Wilhelm Haas, PhD, is an expert in mass spectrometry-based proteomics, focused on the development of a key tool that will advance the diagnosis of cancer.

Born in Austria, Dr. Haas completed his undergraduate and graduate work at the University of Graz, studying small molecule natural products while focusing on mass spectrometry. As a postdoctoral fellow in the laboratory of Steven Gygi, PhD, at Harvard Medical School, he worked on new technologies enabling multiplexed quantitative proteomics. His lab at the Mass General Cancer Center employs these technologies to study various questions in cancer research, including the search for biomarkers and novel drug targets to improve personalized therapies for cancer.
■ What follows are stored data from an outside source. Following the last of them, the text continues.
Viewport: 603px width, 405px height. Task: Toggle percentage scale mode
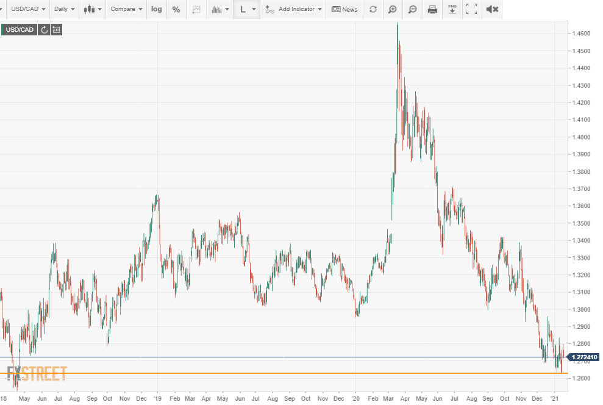(x=176, y=9)
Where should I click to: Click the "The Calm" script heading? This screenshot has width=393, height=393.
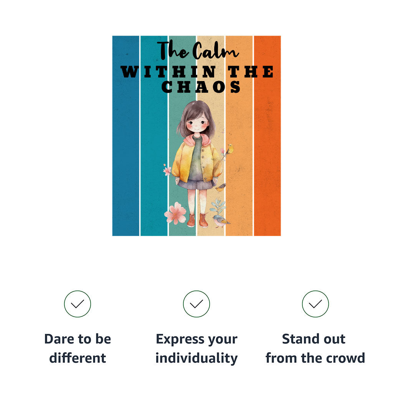198,50
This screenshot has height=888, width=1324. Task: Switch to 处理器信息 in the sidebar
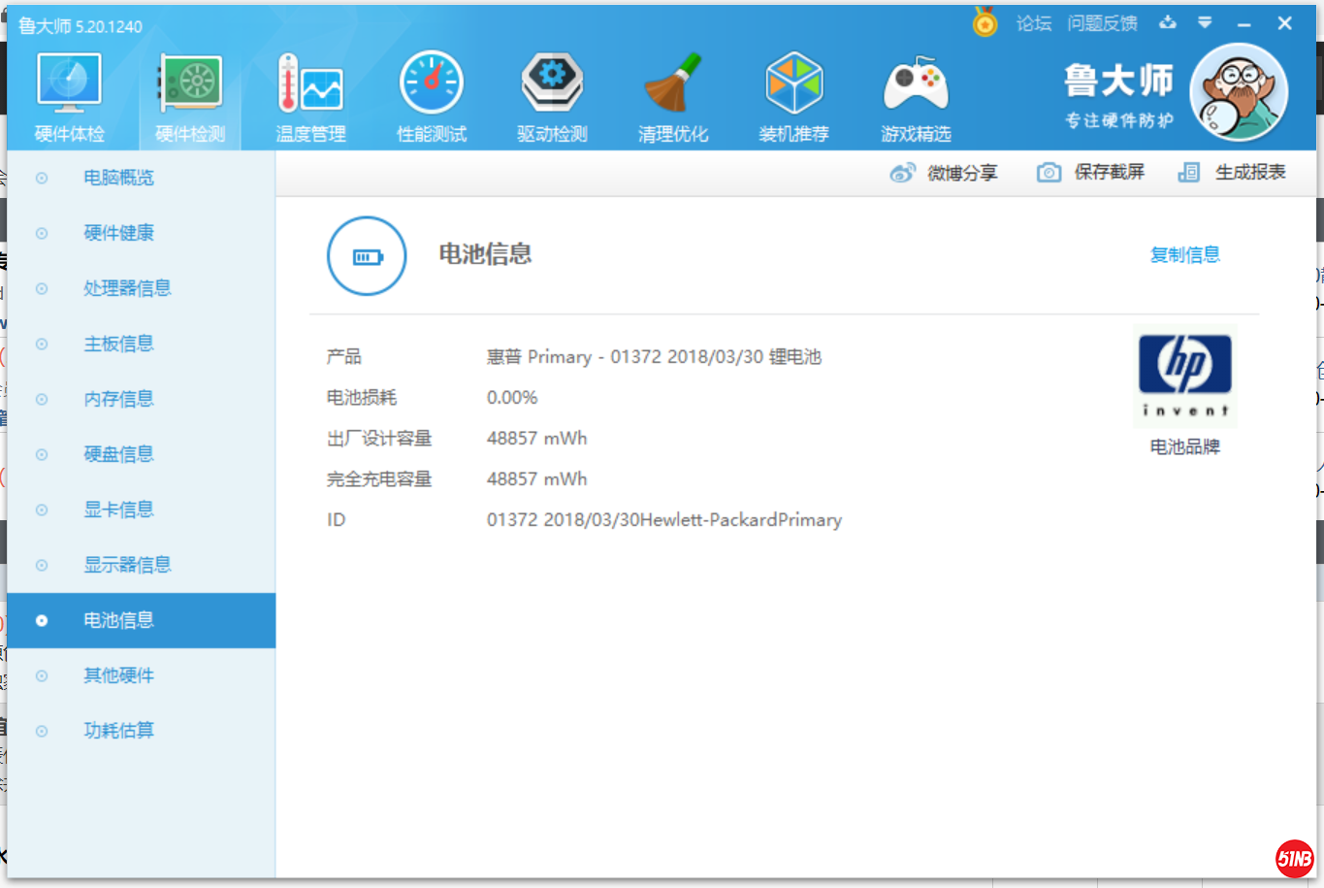[x=127, y=288]
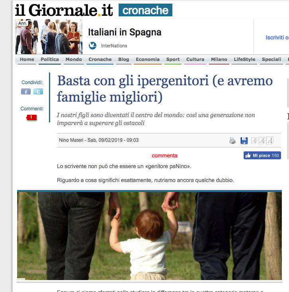Open the commenta link
289x292 pixels.
164,155
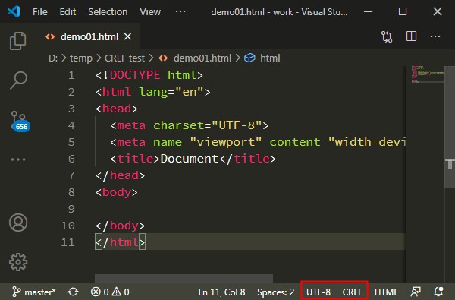
Task: Close the demo01.html tab
Action: 127,36
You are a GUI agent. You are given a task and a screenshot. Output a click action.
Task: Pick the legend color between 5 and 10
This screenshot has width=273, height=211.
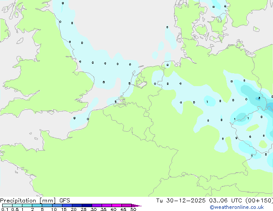click(47, 205)
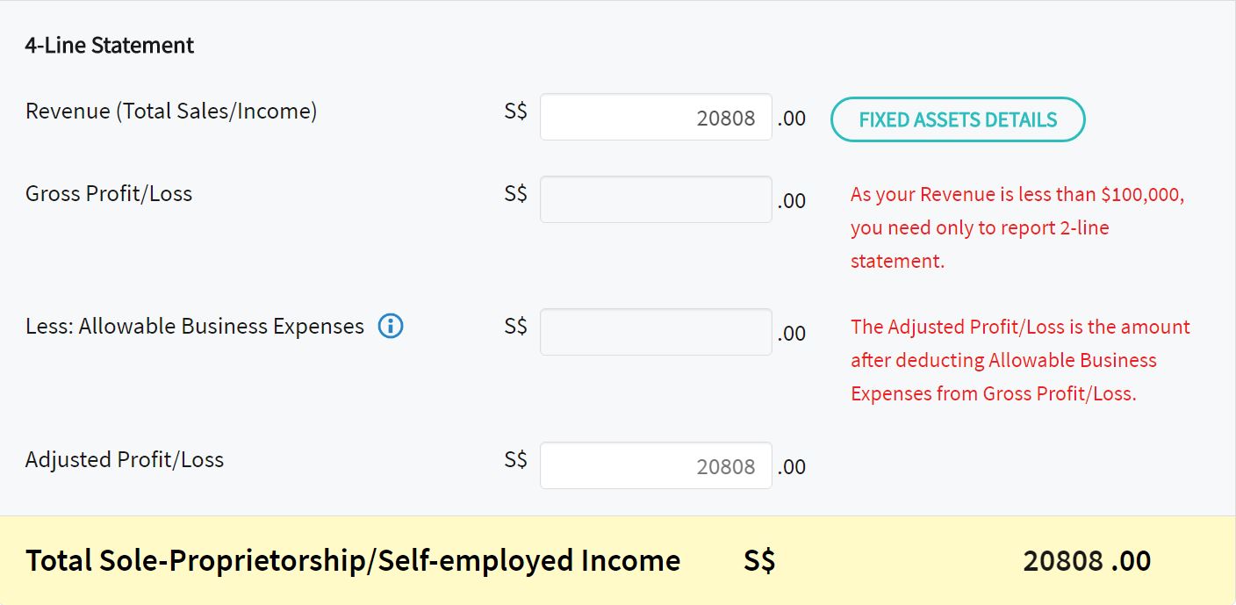Open the Fixed Assets Details button
Image resolution: width=1236 pixels, height=605 pixels.
(x=958, y=119)
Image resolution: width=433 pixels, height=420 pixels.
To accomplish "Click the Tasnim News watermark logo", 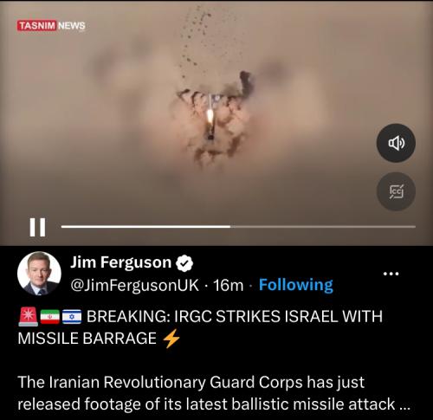I will (51, 26).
The Haas Laboratory uses quantitative mass spectrometry-based proteomics to study the cellular pathways that characterize cancer cells in a comprehensive proteome-wide manner. This is fueled by recent discoveries that have enhanced the depth and throughput of proteomics in quantifying proteins and their post-translational modification. These improvements have brought researchers to a pivotal point in the field of mass spectrometry. For the first time, they can handle the analysis of the large number of samples that have to be examined to generate the basis for understanding a disease that displays the heterogeneity found in cancer.

Dr. Haas and his colleagues are applying these methods to expand the understanding of how the proteome is altered when resistance emerges in response to treatment in individual patients. They know that proteomics has the potential to diagnose cancer, predict its susceptibility and monitor its progression.